1,500 miles away, at a shop outside of Boulder, Colorado, a University of Colorado alum passing through town in the middle of the night stops to buy his son a jersey. The diehard fan chats with the cashier regarding the state of the Buffaloes as his seven-year-old son eyes a free schedule. He scans it and finds all sorts of unfamiliar names. "California? Arizona? Brigham Young? Who are those teams?" he says. Even his dad admits he barely knows.

It's the wee hours of the morning to the south in Dallas, Texas, and the 75-year-old groundskeeper at the Cotton Bowl is happier than ever. After a brief, two-year exile, he finally gets to paint on the surface of the stadium a logo of a major conference again - this time, a big fat "X-I-I" for the Big XII his team has ascended to.

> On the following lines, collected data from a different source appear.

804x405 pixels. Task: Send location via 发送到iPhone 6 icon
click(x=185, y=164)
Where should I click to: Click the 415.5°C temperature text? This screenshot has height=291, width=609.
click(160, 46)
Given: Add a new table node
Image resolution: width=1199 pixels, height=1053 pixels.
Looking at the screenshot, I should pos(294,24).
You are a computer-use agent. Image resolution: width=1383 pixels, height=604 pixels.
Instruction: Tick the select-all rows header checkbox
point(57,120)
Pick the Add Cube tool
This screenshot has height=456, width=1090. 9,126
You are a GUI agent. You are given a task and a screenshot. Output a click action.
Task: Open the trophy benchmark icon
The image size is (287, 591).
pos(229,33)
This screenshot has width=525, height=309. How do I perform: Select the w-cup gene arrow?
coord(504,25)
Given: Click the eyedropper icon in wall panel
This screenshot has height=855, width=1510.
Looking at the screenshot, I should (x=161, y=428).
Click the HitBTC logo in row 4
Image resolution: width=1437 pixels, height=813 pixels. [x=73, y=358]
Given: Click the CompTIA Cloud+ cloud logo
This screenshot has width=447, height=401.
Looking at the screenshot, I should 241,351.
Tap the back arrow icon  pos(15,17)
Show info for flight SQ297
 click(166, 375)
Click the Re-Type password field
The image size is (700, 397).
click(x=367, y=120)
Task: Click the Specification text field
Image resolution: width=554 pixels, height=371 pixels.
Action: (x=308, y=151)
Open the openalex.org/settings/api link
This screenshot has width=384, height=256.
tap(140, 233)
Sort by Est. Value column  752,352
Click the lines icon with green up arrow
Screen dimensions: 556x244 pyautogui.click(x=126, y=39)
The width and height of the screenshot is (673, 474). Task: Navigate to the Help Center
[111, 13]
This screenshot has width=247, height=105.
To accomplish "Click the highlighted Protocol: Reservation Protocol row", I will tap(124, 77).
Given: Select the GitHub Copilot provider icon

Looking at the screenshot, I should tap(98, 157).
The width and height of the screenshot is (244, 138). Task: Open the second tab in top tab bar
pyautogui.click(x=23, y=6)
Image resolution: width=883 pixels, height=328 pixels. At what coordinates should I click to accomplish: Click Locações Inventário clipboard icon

These are the signs of our times entering the 1998 college football campaign. Conference realignment has fundamentally changed the face of our great game, and no more so than in the last year. In just the past six months, the Big East died, sending fragments of itself to the ACC (Miami, Boston College, and Rutgers), the Conference USA (Virginia Tech, West Virginia, Pittsburgh), the Big Ten (Syracuse), and out of the football business. Meanwhile, Colorado bolted from the Big XII - where it was replaced by SMU - to the Pac Ten, BYU joined the same league, and Navy - yes, Navy - announced it would join the WAC on a temporary basis.

The predictions are being made, the helmets are being polished, and college football is ready to rock. And we can say with some certainty that in a world where Syracuse and Iowa are in the same conference, it's anybody's game.